» EXERCISE DETAILS
Output each entry exactly as written.

» RECORD SET

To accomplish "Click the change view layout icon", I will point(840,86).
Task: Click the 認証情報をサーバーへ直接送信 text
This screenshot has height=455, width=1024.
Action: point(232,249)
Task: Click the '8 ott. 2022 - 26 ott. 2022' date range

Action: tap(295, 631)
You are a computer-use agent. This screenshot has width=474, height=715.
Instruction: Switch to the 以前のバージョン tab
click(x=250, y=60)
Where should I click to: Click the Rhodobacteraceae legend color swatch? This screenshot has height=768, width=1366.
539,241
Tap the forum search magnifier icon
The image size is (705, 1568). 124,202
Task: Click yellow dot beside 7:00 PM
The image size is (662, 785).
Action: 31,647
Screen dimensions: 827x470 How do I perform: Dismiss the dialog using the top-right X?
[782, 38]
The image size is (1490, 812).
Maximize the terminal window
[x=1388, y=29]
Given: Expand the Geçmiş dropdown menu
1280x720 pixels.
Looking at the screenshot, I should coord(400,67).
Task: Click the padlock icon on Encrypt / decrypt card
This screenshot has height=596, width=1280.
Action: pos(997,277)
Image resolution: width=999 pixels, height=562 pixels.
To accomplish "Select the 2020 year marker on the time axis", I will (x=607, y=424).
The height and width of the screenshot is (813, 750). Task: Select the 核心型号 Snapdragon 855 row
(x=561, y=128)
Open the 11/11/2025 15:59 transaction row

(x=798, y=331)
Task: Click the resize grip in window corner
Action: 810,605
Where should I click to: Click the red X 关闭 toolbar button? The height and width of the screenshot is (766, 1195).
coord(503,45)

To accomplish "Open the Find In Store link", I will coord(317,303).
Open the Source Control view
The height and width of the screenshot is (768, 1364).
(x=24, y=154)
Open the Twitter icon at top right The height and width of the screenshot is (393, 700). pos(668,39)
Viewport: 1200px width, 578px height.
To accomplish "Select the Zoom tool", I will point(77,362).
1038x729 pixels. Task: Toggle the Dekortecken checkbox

» THE ANSWER
To accomplish "Click the change view layout icon", I will point(840,86).
Task: Click the 認証情報をサーバーへ直接送信 text
This screenshot has height=455, width=1024.
Action: point(232,249)
Task: Click the '8 ott. 2022 - 26 ott. 2022' date range

Action: tap(295, 631)
You are a computer-use agent. This screenshot has width=474, height=715.
Instruction: Switch to the 以前のバージョン tab
click(x=250, y=60)
Where should I click to: Click the Rhodobacteraceae legend color swatch? This screenshot has height=768, width=1366.
539,241
Tap the forum search magnifier icon
The image size is (705, 1568). 124,202
Task: Click yellow dot beside 7:00 PM
The image size is (662, 785).
Action: 31,647
Screen dimensions: 827x470 How do I perform: Dismiss the dialog using the top-right X?
[782, 38]
The image size is (1490, 812).
Maximize the terminal window
[x=1388, y=29]
Given: Expand the Geçmiş dropdown menu
1280x720 pixels.
Looking at the screenshot, I should coord(400,67).
Task: Click the padlock icon on Encrypt / decrypt card
This screenshot has height=596, width=1280.
Action: pos(997,277)
Image resolution: width=999 pixels, height=562 pixels.
To accomplish "Select the 2020 year marker on the time axis", I will (x=607, y=424).
The height and width of the screenshot is (813, 750). Task: Select the 核心型号 Snapdragon 855 row
(x=561, y=128)
Open the 11/11/2025 15:59 transaction row

(x=798, y=331)
Task: Click the resize grip in window corner
Action: 810,605
Where should I click to: Click the red X 关闭 toolbar button? The height and width of the screenshot is (766, 1195).
coord(503,45)

To accomplish "Open the Find In Store link", I will coord(317,303).
Open the Source Control view
The height and width of the screenshot is (768, 1364).
(x=24, y=154)
Open the Twitter icon at top right The height and width of the screenshot is (393, 700). pos(668,39)
Viewport: 1200px width, 578px height.
To accomplish "Select the Zoom tool", I will point(77,362).
1038x729 pixels. Task: Toggle the Dekortecken checkbox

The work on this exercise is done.